井伏鱒二 昭和25年出版。この20年ほど後に「黒い雨」を出すわけだが、当時はどのような思いでこれを書き起こしていたのだろうと気になった。高松に近い田舎の駐在所勤務の警官が解決する村の珍事事件簿。戦時とはいえ直接には何も戦争の攻撃にさらされるでもなく、表面上は平穏そのものだが、洋装の派手な女や、親日家のアメリカ人家族を追い出す騒ぎも起こる。田舎とはいえ風俗店なのだろうか、ダルマ屋というちょっと怖い呼び名の女主人なども登場する。
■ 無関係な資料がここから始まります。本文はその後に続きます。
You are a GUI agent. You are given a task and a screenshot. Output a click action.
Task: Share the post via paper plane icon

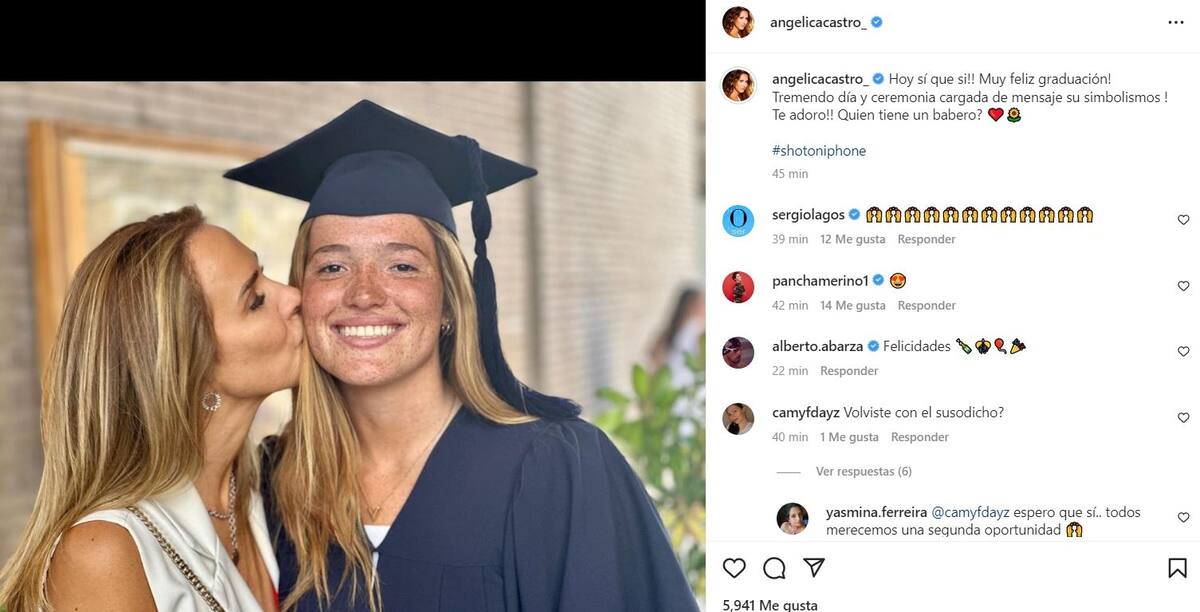click(x=814, y=568)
そのくせ、駐在さんののんびりした生活感が好ましく描かれる不思議な世界だった。

2017/10/29

蛇の婿

いわば淡々と、田舎のお巡りさんの駐在日記が綴られているだけなのですが、これがまたなかなかに面白い…ひとつひとつの事件が小規模ながら短いサイクルで結末を迎える短篇集みたいな体裁を取るせいでもありましょうか、はたまたそれらの事件が主人公の目というフィルターを通し、人情味あふれる視点で語られるせいでもありましょうか…本編185ページという短さもあって、あっという間に読了してしまいました。味のある、いい作品と思います。けして夢中になって読み進める作品ではないでしょうが、何度でも読み返したいと思わせる小説です。

2012/06/04

さっと

いち巡査の日記の形をとりながら田舎の世相が淡々と描かれる。戦時下ではあるけれど、なんとものんびりとした日常風景の中で、ときに地域住民にあたたかく寄り添い、ときに官の立場で厳しく律し、若いけれどしっかりした甲田巡査には好感が持てる。場所柄、冷え込みが厳しいらしい駐在所にいる自分を「寒帯さん」とし、比較的あたたかいところ(施設・設備のつくりのせい?)らしい役所に勤める小使「温帯さん」との呼び合いがこの小説のトーンを象徴している。

2018/07/14

ムー

面白かった。色んな相談を持ち込まれる村の巡査は多忙です。